Ella era una chica para todo feliz de serlo. «Conocía a todo el mundo. Hasta a las ratas del parking». Hoy llora y ríe a intervalos, con la misma vitalidad. «Ya no me acuerdo de cómo era la vida normal». Ha estudiado sin parar. «Tengo el carné de autobús y de camión. Me encantan los camiones. No tengo ataduras. En cuanto pueda, me subo a uno y...». Ha tenido ofertas de empleo, pero no quiere renunciar a más de 20 años de derechos adquiridos, y muchas nóminas pendientes. «Esto es una cadena de desastres. Cómo mirar así al futuro...».
Cuando la trampa atrapa al matrimonio, «tienes por un lado que uno apoya a otro cuando los ánimos decaen, pero también que todos los huevos están puestos en la misma cesta». Saben que no van a volver a la empresa en la que organizaron su vida. «Yo tenía turno de mañana, ella de tarde, y así cuidábamos al niño. Nunca hubo ningún problema para cambiar ningún turno si hacía falta. Pero tampoco fallamos nunca. Cuando teníamos que estar diez horas allí, un bocadillo y tan contentos».
En mi lugar
Ahora todo es diferente. «Nadie sabe de verdad lo que es estar aquí. No puedes ponerte en mi lugar. Nosotros también veíamos a otros trabajadores manifestándose, y decíamos ‘pobres’. Pero no sabes lo que es. Ahora vemos que nos miran igual. Y agradecemos los apoyos. Pero no sabes lo que es la tensión acumulándose. La impotencia. El que te anuncien un ERE en Navidad. La rabia».
Él ha dejado de cortarse el pelo. Desde noviembre. «Hasta que me paguen». ¿Es una promesa? «No, es que no me da la gana. Mi madre dice que no me deja entrar en casa, que parezco un ladrón. Yo le digo que los ladrones llevan el pelo bien cortado, y trajes impecables».
En Everest el complejo entramado societario anuncia un proceso concursal largo. «¿Hasta diciembre? No aguantamos. Tampoco pensamos que podríamos llegar hasta aquí. ¿Qué vamos a hacer? Ir a atracar el banco a cara descubierta. Te vuelves loco. Nunca sabes a dónde puede llevarte la desesperación».

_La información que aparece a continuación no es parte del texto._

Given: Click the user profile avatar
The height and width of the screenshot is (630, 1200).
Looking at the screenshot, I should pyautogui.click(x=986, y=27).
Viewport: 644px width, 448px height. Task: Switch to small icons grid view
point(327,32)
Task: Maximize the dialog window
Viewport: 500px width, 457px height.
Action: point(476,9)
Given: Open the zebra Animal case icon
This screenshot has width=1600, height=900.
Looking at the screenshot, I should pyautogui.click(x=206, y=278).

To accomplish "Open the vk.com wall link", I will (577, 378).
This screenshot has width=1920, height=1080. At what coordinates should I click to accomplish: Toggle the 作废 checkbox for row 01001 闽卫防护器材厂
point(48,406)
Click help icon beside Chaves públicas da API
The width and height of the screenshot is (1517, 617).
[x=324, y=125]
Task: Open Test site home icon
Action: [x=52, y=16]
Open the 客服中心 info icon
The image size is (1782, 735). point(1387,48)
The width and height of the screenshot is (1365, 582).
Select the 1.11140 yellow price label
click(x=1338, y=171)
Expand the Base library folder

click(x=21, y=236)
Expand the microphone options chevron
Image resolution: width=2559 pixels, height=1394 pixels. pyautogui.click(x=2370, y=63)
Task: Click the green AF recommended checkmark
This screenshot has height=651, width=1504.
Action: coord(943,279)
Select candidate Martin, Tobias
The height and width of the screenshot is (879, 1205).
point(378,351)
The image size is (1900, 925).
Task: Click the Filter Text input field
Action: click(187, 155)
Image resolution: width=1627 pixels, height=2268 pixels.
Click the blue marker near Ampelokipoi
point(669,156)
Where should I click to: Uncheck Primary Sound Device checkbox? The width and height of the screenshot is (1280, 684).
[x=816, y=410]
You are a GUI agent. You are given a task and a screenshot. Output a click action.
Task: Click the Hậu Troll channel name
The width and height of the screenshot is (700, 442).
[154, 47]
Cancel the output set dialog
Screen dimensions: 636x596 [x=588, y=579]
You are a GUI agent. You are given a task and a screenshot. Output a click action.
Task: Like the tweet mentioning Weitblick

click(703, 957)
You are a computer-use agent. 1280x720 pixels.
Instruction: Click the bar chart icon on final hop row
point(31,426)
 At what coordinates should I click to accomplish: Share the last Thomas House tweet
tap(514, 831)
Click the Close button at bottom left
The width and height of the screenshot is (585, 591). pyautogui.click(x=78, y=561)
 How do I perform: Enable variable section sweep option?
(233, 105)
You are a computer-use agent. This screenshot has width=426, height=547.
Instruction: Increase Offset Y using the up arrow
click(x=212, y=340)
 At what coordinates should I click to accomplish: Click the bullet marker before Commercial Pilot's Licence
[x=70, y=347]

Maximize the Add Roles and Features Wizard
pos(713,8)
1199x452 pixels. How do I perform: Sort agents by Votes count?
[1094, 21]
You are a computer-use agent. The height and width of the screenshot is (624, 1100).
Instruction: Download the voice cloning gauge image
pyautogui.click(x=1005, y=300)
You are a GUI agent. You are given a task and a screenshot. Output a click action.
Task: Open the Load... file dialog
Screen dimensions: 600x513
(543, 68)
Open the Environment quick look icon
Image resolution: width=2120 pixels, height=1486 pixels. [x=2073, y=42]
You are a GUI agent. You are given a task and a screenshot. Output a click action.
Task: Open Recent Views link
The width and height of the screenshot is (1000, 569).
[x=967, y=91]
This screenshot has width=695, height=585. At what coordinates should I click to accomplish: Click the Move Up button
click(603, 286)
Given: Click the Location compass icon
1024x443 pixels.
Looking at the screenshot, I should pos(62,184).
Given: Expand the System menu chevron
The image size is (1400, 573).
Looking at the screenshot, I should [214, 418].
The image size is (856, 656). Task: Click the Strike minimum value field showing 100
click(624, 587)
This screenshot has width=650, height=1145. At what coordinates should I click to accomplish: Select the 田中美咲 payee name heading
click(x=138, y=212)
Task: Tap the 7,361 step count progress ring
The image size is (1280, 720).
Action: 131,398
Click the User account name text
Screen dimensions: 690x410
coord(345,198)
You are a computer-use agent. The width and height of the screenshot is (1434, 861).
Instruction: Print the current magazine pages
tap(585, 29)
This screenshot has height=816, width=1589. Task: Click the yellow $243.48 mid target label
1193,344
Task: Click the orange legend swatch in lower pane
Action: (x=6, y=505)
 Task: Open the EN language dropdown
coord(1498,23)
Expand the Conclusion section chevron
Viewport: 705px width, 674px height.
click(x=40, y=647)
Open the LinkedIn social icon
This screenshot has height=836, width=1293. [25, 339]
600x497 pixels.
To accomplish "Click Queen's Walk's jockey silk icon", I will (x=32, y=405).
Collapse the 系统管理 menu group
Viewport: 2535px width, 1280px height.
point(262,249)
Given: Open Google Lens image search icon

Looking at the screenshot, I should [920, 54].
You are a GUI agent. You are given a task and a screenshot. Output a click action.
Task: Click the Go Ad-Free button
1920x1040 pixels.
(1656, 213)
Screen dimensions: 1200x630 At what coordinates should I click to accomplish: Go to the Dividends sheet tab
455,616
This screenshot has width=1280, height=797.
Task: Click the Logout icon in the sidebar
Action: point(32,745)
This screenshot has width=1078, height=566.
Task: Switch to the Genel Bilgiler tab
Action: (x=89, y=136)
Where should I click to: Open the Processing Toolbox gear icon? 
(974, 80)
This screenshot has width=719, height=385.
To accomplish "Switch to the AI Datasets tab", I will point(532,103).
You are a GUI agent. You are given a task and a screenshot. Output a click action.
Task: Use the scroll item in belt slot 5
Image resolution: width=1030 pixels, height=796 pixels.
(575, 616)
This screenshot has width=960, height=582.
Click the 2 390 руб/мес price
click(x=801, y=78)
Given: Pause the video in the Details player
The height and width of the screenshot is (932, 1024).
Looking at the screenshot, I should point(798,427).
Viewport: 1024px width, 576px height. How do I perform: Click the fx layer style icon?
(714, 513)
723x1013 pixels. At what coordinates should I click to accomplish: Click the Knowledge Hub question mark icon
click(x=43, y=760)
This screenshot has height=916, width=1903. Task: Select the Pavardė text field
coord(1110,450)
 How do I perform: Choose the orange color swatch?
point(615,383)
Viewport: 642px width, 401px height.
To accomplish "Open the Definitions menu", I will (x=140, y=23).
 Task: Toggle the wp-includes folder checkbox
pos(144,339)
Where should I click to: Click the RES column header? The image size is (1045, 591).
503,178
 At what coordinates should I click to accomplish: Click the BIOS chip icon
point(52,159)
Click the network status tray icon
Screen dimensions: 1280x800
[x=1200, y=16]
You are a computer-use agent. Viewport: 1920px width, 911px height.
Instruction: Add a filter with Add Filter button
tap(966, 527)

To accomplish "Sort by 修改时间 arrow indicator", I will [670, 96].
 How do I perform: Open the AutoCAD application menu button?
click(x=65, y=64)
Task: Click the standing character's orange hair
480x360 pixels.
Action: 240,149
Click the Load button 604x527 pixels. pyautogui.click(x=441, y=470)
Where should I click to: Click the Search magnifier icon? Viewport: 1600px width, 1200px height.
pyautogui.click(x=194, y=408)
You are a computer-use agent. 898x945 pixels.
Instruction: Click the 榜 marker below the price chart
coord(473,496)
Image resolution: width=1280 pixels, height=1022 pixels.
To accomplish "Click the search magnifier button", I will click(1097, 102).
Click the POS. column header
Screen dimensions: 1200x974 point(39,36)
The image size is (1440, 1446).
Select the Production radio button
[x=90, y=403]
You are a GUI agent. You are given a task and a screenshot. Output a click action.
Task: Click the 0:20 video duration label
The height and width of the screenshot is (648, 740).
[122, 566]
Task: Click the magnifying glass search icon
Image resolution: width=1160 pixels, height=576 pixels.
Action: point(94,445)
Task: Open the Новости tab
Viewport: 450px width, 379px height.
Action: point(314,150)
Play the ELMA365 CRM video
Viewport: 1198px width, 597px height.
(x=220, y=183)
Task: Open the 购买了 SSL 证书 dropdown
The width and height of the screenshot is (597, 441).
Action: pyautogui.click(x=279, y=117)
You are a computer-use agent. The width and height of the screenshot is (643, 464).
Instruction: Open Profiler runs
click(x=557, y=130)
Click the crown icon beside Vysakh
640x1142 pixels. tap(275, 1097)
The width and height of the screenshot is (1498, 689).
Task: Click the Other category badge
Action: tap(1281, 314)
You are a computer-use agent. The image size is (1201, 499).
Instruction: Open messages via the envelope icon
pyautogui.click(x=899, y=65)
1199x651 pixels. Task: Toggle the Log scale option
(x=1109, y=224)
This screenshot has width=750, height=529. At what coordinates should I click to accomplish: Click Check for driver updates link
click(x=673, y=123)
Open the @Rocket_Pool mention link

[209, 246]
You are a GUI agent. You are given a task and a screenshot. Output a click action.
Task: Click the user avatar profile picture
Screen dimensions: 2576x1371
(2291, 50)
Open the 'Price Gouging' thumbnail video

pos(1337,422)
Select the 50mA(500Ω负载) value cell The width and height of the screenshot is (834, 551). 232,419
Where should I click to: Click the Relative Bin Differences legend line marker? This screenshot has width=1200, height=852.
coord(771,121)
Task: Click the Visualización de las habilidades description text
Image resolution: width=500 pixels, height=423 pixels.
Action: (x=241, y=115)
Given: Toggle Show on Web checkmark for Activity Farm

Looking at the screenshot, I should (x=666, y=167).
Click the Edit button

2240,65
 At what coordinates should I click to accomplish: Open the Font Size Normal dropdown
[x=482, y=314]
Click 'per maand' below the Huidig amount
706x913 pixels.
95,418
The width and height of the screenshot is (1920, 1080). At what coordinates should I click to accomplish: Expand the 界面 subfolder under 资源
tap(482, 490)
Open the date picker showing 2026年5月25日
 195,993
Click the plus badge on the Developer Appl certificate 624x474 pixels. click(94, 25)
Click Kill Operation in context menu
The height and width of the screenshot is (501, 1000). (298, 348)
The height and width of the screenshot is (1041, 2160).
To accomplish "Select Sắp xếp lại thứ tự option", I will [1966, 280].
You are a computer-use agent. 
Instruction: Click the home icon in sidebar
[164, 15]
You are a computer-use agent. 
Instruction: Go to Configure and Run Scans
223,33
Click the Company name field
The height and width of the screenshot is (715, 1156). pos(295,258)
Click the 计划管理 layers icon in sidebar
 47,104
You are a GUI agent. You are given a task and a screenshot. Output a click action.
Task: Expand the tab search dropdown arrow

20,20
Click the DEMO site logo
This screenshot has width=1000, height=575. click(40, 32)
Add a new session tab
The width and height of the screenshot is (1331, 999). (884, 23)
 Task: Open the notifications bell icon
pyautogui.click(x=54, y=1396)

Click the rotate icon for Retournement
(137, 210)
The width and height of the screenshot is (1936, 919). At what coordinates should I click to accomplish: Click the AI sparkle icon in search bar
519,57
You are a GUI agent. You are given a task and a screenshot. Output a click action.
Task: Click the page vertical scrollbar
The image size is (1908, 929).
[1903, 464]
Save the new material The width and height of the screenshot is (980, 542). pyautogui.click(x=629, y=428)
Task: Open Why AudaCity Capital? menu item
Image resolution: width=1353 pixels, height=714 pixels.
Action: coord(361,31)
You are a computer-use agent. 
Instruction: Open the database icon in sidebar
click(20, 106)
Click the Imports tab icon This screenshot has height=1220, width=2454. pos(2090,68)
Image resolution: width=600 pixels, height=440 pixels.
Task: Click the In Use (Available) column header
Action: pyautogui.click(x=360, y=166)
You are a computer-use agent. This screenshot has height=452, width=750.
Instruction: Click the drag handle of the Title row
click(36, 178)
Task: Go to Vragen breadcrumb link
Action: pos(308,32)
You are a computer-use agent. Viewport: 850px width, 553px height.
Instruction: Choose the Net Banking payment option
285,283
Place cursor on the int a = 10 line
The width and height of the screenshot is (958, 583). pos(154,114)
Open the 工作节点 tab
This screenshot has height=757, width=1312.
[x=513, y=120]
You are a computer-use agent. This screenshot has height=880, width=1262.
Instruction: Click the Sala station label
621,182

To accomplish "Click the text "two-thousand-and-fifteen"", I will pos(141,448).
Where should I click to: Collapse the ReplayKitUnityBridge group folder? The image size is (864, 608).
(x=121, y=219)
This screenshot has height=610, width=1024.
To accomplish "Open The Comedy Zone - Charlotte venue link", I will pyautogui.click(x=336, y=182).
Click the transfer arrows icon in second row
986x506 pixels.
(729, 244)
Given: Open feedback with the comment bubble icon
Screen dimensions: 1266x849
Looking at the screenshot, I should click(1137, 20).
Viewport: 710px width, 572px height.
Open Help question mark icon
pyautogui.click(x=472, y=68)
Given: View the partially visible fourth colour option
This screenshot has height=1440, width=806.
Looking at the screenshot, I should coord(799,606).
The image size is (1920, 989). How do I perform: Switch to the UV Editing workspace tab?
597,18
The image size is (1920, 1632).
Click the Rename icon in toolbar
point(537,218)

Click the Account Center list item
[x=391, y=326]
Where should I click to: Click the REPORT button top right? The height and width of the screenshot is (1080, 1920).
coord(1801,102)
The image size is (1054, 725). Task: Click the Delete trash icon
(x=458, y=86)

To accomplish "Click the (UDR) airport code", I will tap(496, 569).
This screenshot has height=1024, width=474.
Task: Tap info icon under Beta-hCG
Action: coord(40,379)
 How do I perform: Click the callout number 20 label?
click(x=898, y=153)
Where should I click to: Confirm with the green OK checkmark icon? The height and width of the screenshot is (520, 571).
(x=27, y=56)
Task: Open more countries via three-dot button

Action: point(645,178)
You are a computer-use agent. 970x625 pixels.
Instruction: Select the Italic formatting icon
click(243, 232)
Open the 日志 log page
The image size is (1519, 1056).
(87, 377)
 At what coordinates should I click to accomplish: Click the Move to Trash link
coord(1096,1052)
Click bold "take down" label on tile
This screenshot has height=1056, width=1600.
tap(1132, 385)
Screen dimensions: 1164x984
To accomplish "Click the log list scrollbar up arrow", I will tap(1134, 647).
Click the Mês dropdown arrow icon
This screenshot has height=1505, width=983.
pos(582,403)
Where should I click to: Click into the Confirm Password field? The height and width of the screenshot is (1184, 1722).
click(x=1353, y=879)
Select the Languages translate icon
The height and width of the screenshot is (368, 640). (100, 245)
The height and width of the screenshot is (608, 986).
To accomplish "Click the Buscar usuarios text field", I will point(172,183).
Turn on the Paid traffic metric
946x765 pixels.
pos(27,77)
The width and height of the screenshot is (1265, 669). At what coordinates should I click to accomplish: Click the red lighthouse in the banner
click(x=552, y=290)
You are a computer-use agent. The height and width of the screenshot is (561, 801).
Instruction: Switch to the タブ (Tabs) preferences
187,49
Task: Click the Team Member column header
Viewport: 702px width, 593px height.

En la montaña rusa de las lágrimas y la fortaleza, una decisión firme. «No vamos a quedarnos en casa llorando». Y cierta sorna desesperada. «Al final todo tiene su lado bueno. Nunca hemos tenido la casa tan limpia. Y, desde luego, el que está más contento con esta situación es el perro. Nunca le habíamos sacado tanto de paseo».